» **Document section**:
Representative Thomas M. Davis III, Republican of Virginia, chairman of the special House committee investigating the hurricane response, said the only government agency that performed well was the National Weather Service, which correctly predicted the force of the storm. But no one heeded the message, he said.
"The president is still at his ranch, the vice president is still fly-fishing in Wyoming, the president's chief of staff is in Maine," Mr. Davis said. "In retrospect, don't you think it would have been better to pull together? They should have had better leadership. It is disengagement."
One of the greatest mysteries for both the House and Senate committees has been why it took so long, even after Mr. Bahamonde filed his urgent report on the Monday the storm hit, for federal officials to appreciate that the levee had broken and that New Orleans was flooding.
Eyewitness to Devastation
As his helicopter approached the site, Mr. Bahamonde testified in October, there was no mistaking what had happened: large sections of the levee had fallen over, leaving the section of the city on the collapsed side entirely submerged, but the neighborhood on the other side relatively dry. He snapped a picture of the scene with a small camera.
"The situation is only going to get worse," he said he warned Mr. Brown, then the FEMA director, whom he called about 8 p.m. Monday Eastern time to report on his helicopter tour.
"Thank you," he said Mr. Brown replied. "I am now going to call the White House."
Citing restrictions placed on him by his lawyers, Mr. Brown declined to tell House investigators during testimony if he had actually made that call. White House aides have urged administration officials not to discuss any conversations with the president or his top advisors and declined to release e-mail messages sent among Mr. Bush's senior advisors.
But investigators have found the e-mail message referring to Mr. Bahamonde's helicopter survey that was sent to John F. Wood, chief of staff to Secretary Chertoff at 9:27 p.m. They have also found a summary of Mr. Bahamonde's observations that was issued at 10:30 p.m. and an 11:05 p.m. e-mail message to Michael Jackson, the deputy secretary of homeland security. Each message describes in detail the extensive flooding that was taking place in New Orleans after the levee collapse.
Given this chain of events, investigators have repeatedly questioned why Mr. Bush and Mr. Chertoff stated in the days after the storm that the levee break did not happen until Tuesday, as they made an effort to explain why they initially thought the storm had passed without the catastrophe that some had feared.
"The hurricane started to depart the area on Monday, and then Tuesday morning the levee broke and the water started to flood into New Orleans," Mr. Chertoff said on CBS's "Face the Nation" on Sunday, Sept. 4, the weekend after the hurricane hit.
Mr. Chertoff and White House officials have said that they were referring to official confirmation that the levee had broken, which they say they received Tuesday morning from the Army Corps of Engineers. They also say there were conflicting reports all day Monday about whether a breach had occurred and noted that they were not alone in failing to recognize the growing catastrophe.
Mr. Duffy, the White House spokesman, said it would not have made much difference even if the White House had realized the significance of the midnight report. "Like it or not, you cannot fix a levee overnight, or in an hour, or even six hours," he said.
But Senator Susan Collins (http://topics.nytimes.com/top/reference/timestopics/people/c/susan_collins/index.html?inline=nyt-per), Republican of Maine and chairwoman of the Senate Committee on Homeland Security and Governmental Affairs, said it was obvious to her in retrospect that Mr. Chertoff, perhaps in deference to Mr. Brown's authority, was not paying close enough attention to the events in New Orleans and that the federal response to the disaster may have been slowed as a result.

» **Entries shown**:
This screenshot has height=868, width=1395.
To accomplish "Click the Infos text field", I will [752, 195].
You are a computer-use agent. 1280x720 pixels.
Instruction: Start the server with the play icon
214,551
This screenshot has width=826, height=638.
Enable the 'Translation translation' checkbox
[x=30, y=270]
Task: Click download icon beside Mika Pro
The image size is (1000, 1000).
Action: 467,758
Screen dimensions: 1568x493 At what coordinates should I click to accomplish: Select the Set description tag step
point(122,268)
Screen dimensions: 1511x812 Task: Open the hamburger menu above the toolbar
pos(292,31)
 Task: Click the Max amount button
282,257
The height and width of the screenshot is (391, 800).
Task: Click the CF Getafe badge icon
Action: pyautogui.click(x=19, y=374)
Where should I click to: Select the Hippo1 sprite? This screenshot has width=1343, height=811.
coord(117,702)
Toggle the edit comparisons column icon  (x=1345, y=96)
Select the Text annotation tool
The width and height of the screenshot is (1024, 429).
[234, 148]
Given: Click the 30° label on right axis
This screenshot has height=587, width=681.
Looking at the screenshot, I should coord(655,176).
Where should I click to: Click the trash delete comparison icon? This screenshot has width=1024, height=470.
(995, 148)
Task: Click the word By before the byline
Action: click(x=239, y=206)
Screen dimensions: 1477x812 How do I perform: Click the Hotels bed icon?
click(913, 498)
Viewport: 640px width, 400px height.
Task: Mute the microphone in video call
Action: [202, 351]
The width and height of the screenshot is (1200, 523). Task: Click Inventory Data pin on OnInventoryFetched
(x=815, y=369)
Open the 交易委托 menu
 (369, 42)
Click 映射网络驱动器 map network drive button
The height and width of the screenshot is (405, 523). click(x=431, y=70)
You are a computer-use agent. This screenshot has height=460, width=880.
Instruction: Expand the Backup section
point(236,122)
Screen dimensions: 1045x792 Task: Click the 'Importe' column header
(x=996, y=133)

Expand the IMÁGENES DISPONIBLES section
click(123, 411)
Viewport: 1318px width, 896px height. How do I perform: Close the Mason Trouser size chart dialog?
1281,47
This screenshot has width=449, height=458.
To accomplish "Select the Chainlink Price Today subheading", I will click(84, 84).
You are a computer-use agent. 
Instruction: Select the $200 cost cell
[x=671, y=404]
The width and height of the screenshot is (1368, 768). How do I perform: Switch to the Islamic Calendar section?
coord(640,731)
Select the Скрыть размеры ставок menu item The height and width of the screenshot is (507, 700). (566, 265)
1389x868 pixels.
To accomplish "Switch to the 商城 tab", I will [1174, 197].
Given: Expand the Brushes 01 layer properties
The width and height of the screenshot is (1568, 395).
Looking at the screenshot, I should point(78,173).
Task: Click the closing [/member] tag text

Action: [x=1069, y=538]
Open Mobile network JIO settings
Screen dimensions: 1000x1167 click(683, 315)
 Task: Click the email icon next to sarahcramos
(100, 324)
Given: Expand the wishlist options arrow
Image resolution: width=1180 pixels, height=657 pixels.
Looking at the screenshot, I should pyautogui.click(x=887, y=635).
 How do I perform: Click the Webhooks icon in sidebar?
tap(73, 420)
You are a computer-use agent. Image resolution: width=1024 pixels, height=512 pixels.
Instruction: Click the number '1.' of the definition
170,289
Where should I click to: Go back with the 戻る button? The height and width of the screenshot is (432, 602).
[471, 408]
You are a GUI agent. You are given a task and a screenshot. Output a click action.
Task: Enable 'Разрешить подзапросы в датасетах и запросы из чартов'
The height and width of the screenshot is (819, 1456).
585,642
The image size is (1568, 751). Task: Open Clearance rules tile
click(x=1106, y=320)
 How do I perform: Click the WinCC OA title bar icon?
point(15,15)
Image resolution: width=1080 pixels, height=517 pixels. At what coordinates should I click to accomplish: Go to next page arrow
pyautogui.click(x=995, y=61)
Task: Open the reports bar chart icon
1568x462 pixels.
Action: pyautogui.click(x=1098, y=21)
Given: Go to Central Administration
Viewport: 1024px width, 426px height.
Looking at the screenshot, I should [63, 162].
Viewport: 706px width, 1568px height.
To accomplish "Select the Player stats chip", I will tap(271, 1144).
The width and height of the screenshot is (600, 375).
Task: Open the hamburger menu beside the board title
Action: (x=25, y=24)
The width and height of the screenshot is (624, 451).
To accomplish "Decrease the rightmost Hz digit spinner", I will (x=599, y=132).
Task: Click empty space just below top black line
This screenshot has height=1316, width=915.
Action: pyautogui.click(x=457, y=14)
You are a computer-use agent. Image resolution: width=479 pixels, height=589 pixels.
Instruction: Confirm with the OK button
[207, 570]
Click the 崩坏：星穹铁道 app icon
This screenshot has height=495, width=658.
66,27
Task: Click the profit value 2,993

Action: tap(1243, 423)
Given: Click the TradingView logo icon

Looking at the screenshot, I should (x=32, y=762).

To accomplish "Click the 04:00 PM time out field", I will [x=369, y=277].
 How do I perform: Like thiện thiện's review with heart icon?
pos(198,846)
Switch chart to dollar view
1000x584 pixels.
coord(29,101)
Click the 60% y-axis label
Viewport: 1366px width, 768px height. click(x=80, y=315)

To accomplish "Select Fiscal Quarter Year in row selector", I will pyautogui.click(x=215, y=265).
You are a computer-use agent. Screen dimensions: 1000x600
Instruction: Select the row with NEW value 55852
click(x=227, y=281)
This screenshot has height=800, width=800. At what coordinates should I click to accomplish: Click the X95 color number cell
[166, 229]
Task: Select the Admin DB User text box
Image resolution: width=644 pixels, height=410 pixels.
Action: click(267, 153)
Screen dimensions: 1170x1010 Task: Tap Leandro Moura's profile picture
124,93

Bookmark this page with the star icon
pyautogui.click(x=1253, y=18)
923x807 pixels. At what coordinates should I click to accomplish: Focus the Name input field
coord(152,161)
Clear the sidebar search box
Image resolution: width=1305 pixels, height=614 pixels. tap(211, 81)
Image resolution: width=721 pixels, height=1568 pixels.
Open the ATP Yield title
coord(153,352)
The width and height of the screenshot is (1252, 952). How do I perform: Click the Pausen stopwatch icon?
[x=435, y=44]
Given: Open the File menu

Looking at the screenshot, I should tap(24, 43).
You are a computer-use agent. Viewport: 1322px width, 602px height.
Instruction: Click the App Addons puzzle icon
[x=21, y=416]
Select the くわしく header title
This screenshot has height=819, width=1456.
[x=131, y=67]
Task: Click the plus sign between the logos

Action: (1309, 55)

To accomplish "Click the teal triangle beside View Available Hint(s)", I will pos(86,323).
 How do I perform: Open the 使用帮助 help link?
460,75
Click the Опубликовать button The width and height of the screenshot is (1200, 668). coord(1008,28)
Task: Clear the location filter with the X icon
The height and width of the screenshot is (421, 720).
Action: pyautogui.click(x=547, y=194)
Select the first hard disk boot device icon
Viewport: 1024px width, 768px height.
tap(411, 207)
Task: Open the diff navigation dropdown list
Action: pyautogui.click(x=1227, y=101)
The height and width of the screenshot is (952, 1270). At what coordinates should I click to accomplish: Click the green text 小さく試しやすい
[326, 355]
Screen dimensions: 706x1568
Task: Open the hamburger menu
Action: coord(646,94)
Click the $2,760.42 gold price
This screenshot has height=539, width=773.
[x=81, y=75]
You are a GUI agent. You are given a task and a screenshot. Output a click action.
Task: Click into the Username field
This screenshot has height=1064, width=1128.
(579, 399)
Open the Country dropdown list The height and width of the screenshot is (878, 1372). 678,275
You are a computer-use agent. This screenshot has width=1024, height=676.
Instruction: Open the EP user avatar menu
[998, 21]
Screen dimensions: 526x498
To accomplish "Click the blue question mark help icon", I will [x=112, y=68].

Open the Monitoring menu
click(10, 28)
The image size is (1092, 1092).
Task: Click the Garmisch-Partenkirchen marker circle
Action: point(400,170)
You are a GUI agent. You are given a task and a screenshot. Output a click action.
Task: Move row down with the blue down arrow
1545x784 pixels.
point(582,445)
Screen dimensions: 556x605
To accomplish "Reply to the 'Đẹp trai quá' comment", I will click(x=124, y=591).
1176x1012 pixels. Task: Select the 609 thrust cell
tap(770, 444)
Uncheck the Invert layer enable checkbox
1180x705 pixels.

» **What you should do**: Carry on the article about the federal response to Hurricane Katrina, beginning after its final sentence. The rows are separate material with no connection to the article on the Hurricane Katrina response.

» **Solved problem**:
"Secretary Chertoff was too disengaged from the process," Ms. Collins said in an interview.
Compounding the problem, once Mr. Chertoff learned of the levee break on Tuesday, he could not reach Mr. Brown, his top emergency response official, for an entire day because Mr. Brown was on helicopter tours of the damage.
Senator Joseph I. Lieberman (http://topics.nytimes.com/top/reference/timestopics/people/l/joseph_i_lieberman/index.html?inline=nyt-per) of Connecticut, the ranking Democrat on the homeland security committee, said the government confusion reminded him of the period surrounding the attacks of Sept. 11, 2001.
"Information was in different places, in that case prior to the attack," Mr. Lieberman said, "and it wasn't reaching the key decision makers in a coordinated way for them to take action."
Russ Knocke, a homeland security spokesman, said that although Mr. Chertoff had been "intensely involved in monitoring the storm" he had not actually been told about the report of the levee breach until Tuesday, after he arrived in Atlanta.
"No one is satisfied with the response in the early days," Mr. Knocke said.
But he rejected criticism by Senator Collins and others that Mr. Chertoff was disengaged.
"He was not informed of it," Mr. Knocke said. "It is certainly a breakdown. And through an after-action process, that is something we will address."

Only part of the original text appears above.